We then modeled the input pulse shape required to achieve specific output pulse shapes which could be useful for industrial machining applications, such as triangular, square, and two-step pulses. These output pulse shapes were then realized experimentally, as shown in Fig. 8. The peak power of the input pulses from the diode source was ~0.35 W in each case, and the output peak power was (a) 10.6 kW for the triangular output, (b) 2.6 kW for the square output, and (c) 4 kW for the two-stepped output.
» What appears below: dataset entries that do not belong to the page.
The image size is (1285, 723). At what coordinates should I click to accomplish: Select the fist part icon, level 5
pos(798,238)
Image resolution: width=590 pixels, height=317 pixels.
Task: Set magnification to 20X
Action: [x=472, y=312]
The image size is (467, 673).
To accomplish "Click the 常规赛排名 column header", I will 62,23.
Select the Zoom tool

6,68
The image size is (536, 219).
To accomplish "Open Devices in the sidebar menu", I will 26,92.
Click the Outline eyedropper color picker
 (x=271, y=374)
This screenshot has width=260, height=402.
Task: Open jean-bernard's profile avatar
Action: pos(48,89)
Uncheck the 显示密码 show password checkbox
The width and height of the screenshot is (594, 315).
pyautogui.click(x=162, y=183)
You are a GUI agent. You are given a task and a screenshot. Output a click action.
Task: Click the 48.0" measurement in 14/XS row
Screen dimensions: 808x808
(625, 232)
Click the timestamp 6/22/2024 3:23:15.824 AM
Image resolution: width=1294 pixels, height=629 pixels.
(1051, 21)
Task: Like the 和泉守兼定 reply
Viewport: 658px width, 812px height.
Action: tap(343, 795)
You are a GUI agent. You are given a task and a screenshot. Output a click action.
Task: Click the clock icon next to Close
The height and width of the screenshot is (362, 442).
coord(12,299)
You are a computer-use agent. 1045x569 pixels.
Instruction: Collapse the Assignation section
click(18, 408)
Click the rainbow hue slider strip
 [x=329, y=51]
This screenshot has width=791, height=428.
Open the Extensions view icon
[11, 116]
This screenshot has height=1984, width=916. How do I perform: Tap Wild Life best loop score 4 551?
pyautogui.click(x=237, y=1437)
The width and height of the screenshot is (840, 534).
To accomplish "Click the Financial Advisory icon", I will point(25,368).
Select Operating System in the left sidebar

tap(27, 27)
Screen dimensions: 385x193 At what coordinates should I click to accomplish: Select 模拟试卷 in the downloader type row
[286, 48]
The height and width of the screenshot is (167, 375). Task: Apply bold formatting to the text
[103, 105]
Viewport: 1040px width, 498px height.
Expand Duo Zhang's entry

This demonstration illustrates the benefits of gain dynamic modelling for optimising pulsed applications of Yb-fiber amplifier technology.
7. Discussion and Conclusion
The favorable spectroscopic characteristics of Yb-fiber have enabled Yb fiber to become the technology of choice for many high power industrial laser systems and the examples above show how in many cases these amplifiers can be optimised by leveraging off of existing EDFA models. We modeled gain bandwidth optimization of a four stage cascaded amplifier system which enabled a 50 % increase in gain bandwidth to be obtained. We then optimised the final amplifier to minimise nonlinear distortions. In high power pulsed Yb-fiber amplifier systems, dynamic gain saturation can play a dominant role in shaping the output pulses. We showed that distortions introduced by dynamic gain saturation could be compensated by pre-shaping the input pulses to obtain a range of desired output pulse shapes. In all cases the simulation results were found to be in good agreement with experimental results.
We note that this existing modelling tool could immediately be adapted for studying transitions in other kinds of rare-earth doped fiber amplifiers. since the Giles model provides some additional flexibility by including the use of a three-level system for fluoride and tellurite glass based Er-fibers with long lived 4 I 11/2 energy level. This flexibility could be useful for laser applications where source wavelength is a key parameter e.g. for eye-safe applications (LIDAR) where wavelengths above 2 µm are preferred, fiber amplifiers based on such as Ho/Tm could be optimised.
The high peak powers in pulsed applications of Yb fiber amplifiers pose unique challenges not fully addressed by existing models, and future work could be usefully directed towards the release of additional modelling tools to address these specific challenges. For example, whilst the use of single mode fibers enables the effective overlap integral approach to be used in order to reduce the computations required, for high power Yb amplifiers it may be helpful to develop of new models for multi-mode fibers. Other challenges include the incorporation of nonlinear and dispersive effects within fully spectrally-resolved and dynamic-gain models.
Overall, the modeling results presented here performed using widely available software has made a valuable simulation tool available to the research community. We consider that such flexible, user-friendly software should prove an attractive and useful tool for developing a wide range of scientific and industrial fiber amplifier systems.
The authors would like to thank A.Piper, D.B.S.Soh, Y.Jeong and J.Nilsson for valuable discussions. This work was supported by the Engineering and Physical Sciences Research Council (UK).